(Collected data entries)
Start of Block

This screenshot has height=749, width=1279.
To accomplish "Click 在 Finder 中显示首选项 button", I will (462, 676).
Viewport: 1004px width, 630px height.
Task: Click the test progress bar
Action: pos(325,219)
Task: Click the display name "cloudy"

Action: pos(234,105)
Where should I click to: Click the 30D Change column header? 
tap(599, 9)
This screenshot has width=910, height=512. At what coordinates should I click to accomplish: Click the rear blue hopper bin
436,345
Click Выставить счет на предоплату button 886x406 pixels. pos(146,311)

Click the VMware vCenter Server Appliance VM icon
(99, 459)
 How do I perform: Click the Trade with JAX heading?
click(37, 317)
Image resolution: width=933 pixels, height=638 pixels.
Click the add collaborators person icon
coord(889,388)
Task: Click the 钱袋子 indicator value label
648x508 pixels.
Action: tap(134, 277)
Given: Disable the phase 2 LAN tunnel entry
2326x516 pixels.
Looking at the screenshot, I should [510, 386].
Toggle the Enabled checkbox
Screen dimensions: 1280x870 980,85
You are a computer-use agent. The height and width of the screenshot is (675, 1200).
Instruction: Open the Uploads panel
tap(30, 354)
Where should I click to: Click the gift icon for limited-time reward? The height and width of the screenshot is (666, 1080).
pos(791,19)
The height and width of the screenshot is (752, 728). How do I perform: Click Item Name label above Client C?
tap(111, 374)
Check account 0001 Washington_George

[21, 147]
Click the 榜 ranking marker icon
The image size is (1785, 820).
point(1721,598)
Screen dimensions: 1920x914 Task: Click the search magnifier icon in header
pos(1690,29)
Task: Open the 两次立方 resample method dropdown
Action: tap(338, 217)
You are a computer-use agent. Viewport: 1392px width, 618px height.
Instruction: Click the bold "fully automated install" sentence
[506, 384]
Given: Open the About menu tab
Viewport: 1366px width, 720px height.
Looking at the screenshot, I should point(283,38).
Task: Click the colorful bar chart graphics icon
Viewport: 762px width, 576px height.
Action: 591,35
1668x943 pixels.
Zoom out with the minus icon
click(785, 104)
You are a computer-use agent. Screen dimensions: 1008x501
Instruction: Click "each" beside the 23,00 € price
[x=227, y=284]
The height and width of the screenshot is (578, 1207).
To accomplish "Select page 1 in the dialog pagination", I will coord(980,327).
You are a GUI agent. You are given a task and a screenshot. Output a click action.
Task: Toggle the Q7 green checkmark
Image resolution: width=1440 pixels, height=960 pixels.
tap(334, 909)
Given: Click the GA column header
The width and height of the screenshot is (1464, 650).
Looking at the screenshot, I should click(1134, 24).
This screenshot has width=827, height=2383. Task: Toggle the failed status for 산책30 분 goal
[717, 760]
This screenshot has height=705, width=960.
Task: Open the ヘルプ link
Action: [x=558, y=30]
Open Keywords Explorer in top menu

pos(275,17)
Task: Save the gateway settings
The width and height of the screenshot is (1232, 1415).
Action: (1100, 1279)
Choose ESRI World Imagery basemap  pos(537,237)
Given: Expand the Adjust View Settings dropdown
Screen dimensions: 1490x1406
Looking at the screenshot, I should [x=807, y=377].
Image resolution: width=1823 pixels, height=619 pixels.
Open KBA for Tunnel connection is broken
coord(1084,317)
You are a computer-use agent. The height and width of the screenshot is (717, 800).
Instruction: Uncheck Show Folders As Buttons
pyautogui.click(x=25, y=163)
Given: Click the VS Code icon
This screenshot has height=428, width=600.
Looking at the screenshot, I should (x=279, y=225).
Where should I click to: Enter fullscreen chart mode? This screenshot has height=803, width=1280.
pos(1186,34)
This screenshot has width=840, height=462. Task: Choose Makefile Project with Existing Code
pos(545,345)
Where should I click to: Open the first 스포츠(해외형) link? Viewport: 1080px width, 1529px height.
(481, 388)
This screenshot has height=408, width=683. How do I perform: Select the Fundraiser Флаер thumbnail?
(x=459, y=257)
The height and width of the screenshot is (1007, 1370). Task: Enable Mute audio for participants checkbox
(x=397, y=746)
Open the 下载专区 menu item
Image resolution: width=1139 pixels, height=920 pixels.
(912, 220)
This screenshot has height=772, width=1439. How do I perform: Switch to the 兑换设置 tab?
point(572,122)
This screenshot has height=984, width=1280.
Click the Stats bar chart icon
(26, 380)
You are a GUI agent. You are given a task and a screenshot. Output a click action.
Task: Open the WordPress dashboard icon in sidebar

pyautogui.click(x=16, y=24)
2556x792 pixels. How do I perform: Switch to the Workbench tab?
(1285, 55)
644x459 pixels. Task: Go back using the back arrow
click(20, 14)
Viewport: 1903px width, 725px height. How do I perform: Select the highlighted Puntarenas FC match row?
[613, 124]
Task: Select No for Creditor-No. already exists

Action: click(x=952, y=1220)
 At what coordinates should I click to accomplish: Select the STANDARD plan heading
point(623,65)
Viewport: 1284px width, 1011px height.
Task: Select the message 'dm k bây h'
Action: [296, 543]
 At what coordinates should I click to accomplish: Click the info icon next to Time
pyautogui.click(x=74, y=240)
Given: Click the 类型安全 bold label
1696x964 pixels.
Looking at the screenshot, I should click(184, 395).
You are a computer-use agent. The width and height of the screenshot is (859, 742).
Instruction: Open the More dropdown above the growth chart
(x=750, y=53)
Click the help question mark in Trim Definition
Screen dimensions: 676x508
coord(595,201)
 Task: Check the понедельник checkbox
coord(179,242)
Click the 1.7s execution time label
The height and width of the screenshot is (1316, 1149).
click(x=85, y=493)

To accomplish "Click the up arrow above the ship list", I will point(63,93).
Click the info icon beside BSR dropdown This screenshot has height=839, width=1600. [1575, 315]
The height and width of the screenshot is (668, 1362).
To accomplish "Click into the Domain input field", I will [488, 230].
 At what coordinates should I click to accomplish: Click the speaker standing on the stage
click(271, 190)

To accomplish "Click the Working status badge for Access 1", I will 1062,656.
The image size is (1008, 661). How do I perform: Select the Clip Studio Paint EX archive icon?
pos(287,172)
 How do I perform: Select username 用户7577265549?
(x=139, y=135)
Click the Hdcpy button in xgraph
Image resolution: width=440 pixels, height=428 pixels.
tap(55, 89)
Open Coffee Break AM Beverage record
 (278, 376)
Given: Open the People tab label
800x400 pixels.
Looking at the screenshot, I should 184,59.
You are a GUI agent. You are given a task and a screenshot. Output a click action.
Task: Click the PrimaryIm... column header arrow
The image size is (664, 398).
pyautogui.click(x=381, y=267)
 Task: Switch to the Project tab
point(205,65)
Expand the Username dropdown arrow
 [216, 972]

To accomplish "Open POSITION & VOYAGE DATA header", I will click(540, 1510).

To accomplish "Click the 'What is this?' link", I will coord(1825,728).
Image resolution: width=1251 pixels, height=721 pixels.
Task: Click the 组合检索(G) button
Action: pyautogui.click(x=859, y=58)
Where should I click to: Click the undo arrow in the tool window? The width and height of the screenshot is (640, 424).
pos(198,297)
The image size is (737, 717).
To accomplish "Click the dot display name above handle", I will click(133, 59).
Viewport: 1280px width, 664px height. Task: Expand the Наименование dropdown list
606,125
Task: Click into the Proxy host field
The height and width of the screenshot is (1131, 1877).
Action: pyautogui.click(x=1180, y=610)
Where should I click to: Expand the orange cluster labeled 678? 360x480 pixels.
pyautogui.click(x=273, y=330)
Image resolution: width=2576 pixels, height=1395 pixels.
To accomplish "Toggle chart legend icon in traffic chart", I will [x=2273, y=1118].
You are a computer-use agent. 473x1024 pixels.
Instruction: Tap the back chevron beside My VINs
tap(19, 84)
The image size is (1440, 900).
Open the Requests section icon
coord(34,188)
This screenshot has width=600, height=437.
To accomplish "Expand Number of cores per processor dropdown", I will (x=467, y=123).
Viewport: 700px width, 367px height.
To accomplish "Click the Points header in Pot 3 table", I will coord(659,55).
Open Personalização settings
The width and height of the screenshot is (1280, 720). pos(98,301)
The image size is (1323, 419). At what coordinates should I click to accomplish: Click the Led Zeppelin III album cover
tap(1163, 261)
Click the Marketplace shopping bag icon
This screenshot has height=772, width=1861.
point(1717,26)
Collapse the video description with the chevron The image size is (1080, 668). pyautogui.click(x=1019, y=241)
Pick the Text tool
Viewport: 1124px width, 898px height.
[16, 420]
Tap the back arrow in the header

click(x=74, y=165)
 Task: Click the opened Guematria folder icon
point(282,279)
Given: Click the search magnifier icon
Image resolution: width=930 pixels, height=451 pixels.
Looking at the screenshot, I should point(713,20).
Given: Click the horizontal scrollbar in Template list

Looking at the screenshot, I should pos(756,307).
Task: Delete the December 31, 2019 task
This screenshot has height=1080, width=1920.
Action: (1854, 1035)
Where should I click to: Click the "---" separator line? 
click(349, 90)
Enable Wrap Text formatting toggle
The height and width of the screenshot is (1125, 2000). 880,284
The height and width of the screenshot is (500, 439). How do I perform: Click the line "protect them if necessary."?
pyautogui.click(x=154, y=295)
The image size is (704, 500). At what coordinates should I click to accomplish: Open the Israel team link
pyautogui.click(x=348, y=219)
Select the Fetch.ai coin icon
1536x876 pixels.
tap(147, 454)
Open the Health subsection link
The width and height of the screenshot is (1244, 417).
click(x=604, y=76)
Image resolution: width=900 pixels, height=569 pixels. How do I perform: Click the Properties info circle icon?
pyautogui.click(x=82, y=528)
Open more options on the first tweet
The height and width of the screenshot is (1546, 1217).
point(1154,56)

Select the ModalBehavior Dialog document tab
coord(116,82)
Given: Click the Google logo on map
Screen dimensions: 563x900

End of Block

[Task details]
In the data above, how many lines contain the word "computer"? Only the number is wanted.

[Problem solution]
6